There Is No Spoon, Neo

My sister from another family once told me I was a super hero. With a name like the WonderTwins, I suppose I must be. Though I don’t have a cape. I do have a fluffy robe, so maybe that counts?

Anyhow, I saw one of those things on Facebook asking what super power I would choose if I could have one. And I thought at first that I would love to be able to fly. If I could fly, I could see any number of my loves any time my heart desired it. Of course, this might require the non-existent cape. And with chronic fatigue, how often would I realistically be able to fly? What would happen if I was on my way to Tracie in Florida, for example, and had to stop because I ran out of spoons?

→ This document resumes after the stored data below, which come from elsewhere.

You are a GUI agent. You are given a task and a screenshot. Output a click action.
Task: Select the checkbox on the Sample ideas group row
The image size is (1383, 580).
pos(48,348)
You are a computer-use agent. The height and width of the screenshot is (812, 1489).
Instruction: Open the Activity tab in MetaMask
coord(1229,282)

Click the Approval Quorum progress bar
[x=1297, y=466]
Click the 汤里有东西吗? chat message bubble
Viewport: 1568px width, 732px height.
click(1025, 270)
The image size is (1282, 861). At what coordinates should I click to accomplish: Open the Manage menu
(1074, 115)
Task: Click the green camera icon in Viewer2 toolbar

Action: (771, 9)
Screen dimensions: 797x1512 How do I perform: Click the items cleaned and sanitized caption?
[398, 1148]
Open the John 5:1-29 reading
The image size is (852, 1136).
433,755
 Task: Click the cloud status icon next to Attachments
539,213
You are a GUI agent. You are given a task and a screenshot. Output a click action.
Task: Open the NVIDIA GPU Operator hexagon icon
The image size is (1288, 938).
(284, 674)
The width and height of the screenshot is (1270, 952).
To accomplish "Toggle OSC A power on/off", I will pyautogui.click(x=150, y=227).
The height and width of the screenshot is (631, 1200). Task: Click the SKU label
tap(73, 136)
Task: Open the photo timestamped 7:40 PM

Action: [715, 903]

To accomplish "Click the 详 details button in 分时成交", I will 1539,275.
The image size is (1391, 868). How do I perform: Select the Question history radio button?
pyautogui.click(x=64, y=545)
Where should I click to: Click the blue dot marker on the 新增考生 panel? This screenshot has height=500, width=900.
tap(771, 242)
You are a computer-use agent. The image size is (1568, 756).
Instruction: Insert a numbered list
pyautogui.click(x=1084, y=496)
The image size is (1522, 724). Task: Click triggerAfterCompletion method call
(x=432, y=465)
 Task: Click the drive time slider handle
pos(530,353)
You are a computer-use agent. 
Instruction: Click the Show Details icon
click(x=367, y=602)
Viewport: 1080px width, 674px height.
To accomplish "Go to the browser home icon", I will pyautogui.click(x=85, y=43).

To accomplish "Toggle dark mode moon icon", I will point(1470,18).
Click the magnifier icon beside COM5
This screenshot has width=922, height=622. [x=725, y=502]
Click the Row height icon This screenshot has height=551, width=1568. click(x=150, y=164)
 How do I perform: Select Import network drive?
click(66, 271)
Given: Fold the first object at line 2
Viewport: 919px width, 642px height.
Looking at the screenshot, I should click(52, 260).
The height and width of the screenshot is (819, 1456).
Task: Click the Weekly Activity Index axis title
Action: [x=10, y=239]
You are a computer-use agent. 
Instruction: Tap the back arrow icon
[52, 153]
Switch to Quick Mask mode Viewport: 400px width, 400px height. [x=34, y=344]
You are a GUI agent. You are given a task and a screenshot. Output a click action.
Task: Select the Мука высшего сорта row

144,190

It was then I realized I truly do have a super power, though probably not one that most would want. I can make spoons DISAPPEAR.

In the movie The Matrix, Neo learns there is no spoon. Since my diagnosis and learning all about the Spoon Theory, that scene has always stuck out to me. Of course there’s no spoon, I used it already!

I know, you’re probably thinking this doesn’t sound like much of a super power at all. But when was the last time you made anything disappear? (No, that plate of donuts does NOT count.) I can also apparently make heat disappear, since I’m always freezing, no matter the outer temperature. Maybe I’m like Mr. Freeze from that Batman movie. Except I have no desire to look like Arnie.

I can make other things disappear, too. Like the supply of Gatorade. I’m sure we just bought some, but there you go, it’s all gone again.

I suppose instead of flying, I should wish for the ability to make things re-appear, no?